To do: Using the entries below, copy out all lines where "Open" is found.

Records drawn from a dataset:
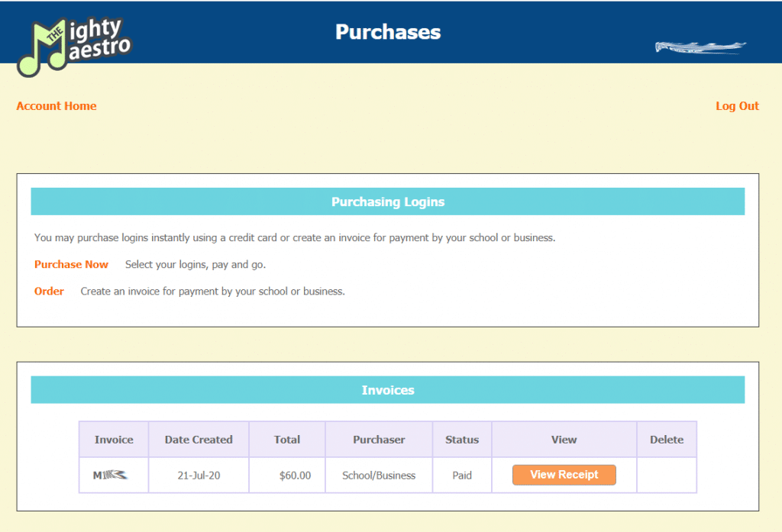Click the Mighty Maestro logo
782x532 pixels.
74,47
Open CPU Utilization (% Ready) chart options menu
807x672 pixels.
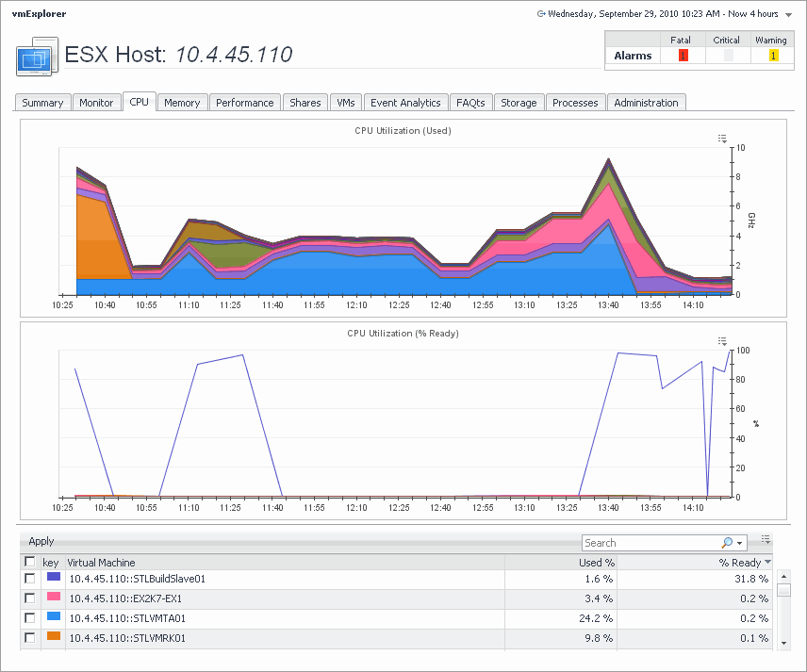[x=722, y=341]
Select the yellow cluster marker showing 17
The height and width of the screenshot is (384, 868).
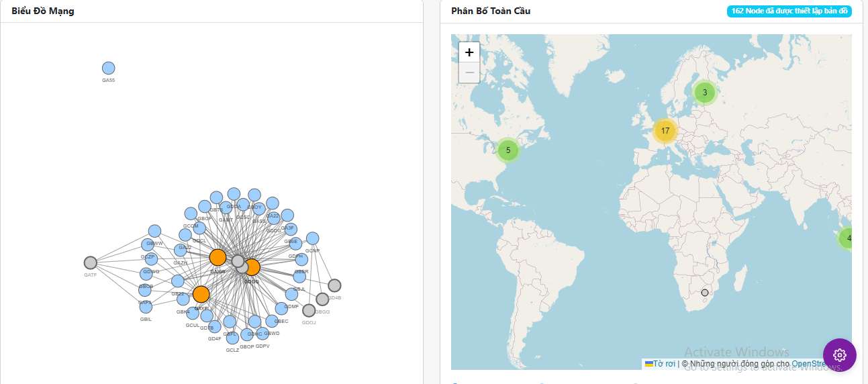[x=665, y=131]
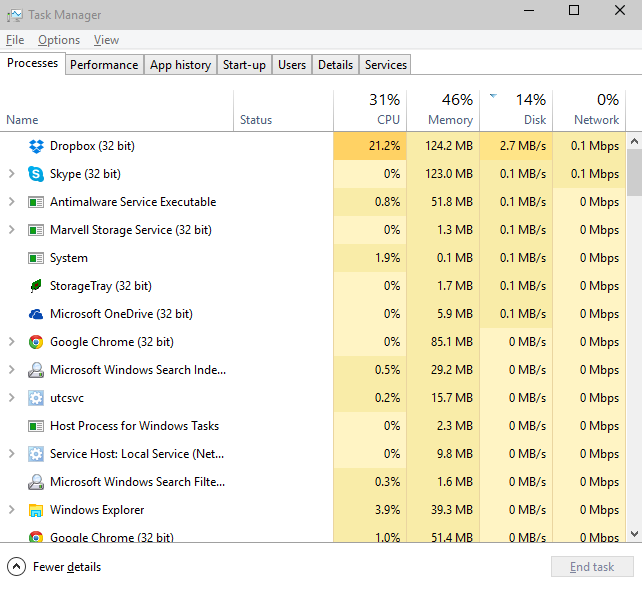
Task: Expand the Marvell Storage Service entry
Action: [11, 230]
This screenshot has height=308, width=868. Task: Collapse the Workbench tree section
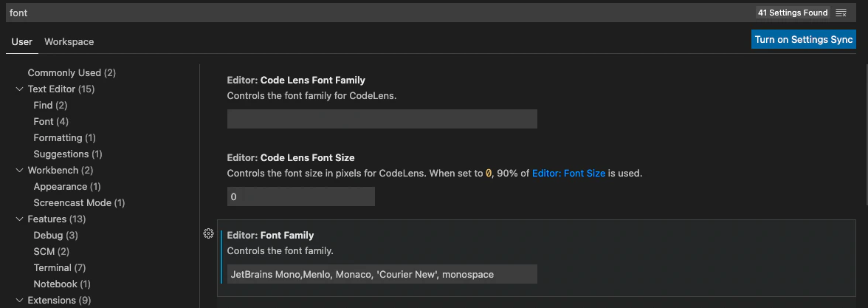pos(19,171)
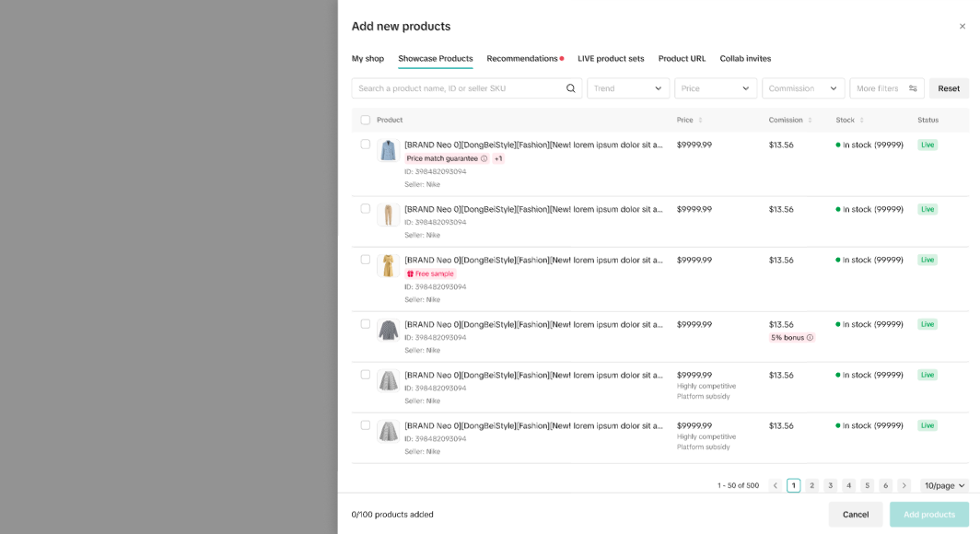Click the Cancel button
980x534 pixels.
pos(855,514)
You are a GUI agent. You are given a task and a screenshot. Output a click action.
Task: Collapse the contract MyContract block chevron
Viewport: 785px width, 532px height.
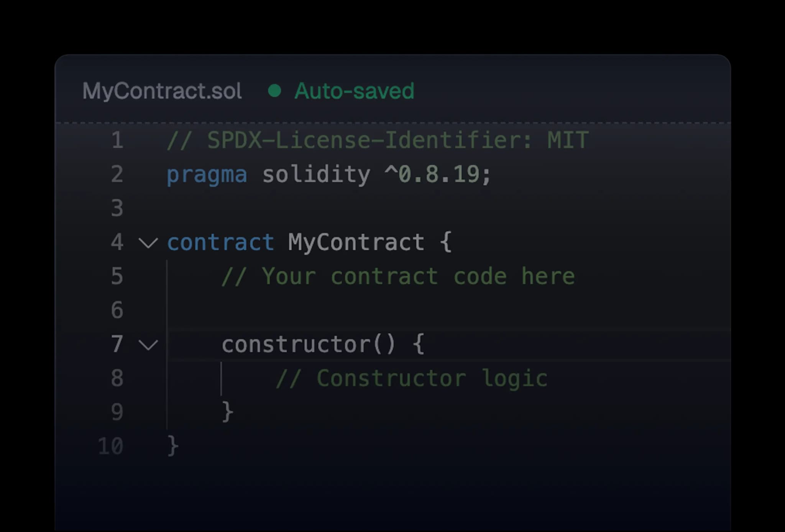[x=148, y=243]
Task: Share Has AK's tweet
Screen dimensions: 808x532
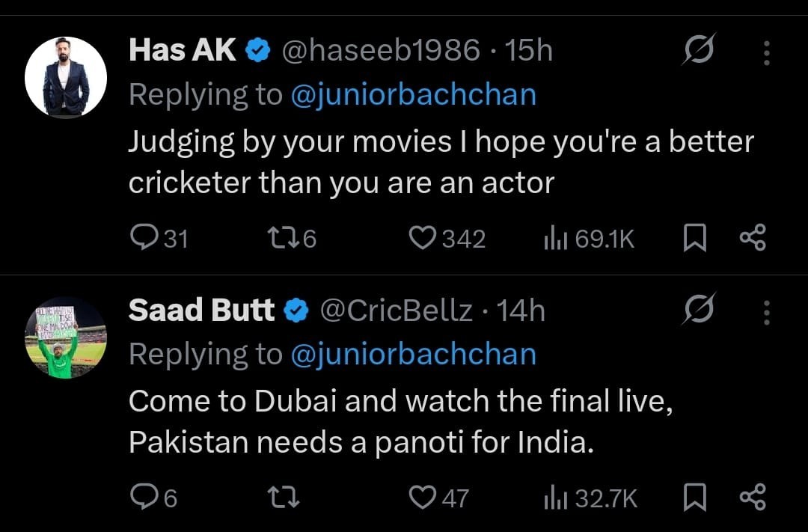Action: 752,239
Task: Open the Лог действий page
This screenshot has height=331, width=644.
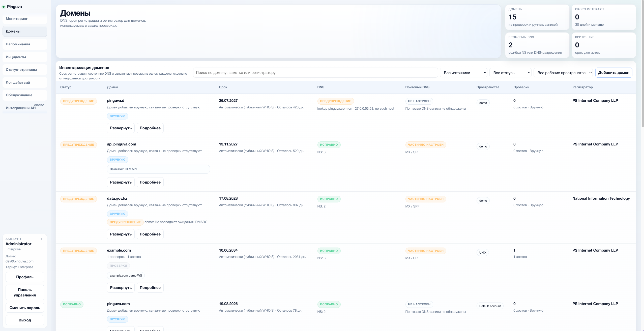Action: [x=25, y=82]
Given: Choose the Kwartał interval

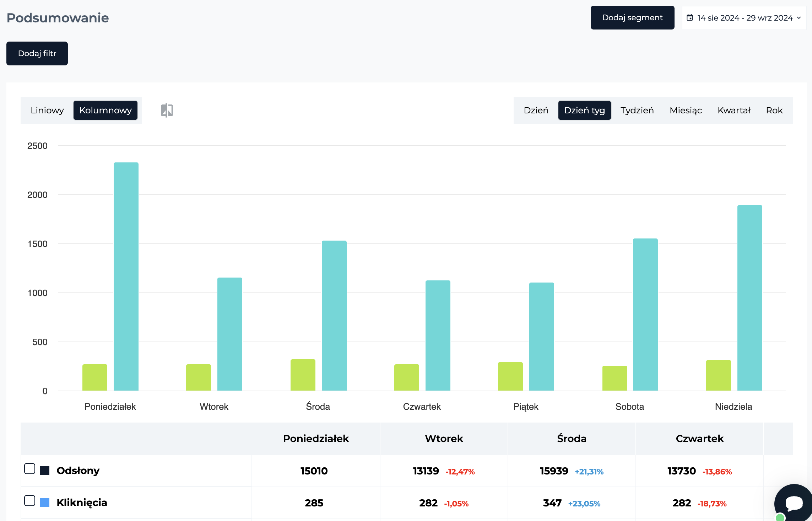Looking at the screenshot, I should (734, 110).
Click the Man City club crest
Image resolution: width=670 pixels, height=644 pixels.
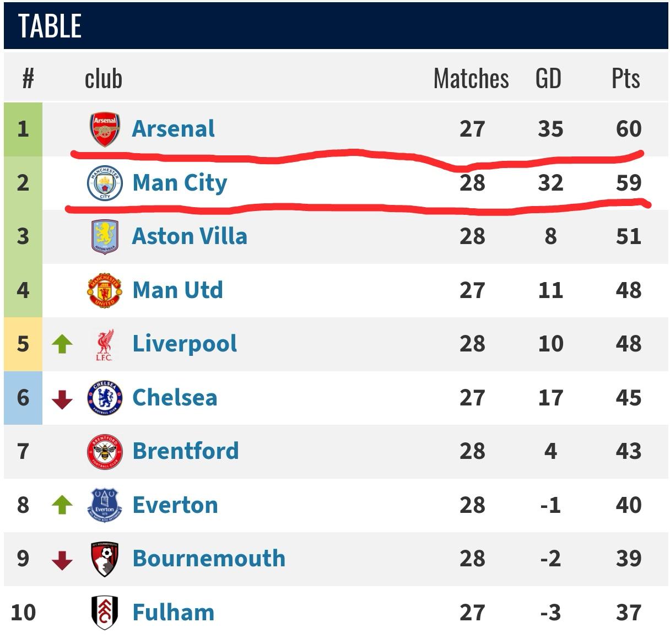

Answer box:
Open CPU Utilization (% Ready) chart options menu
Task: Open the Лог действий page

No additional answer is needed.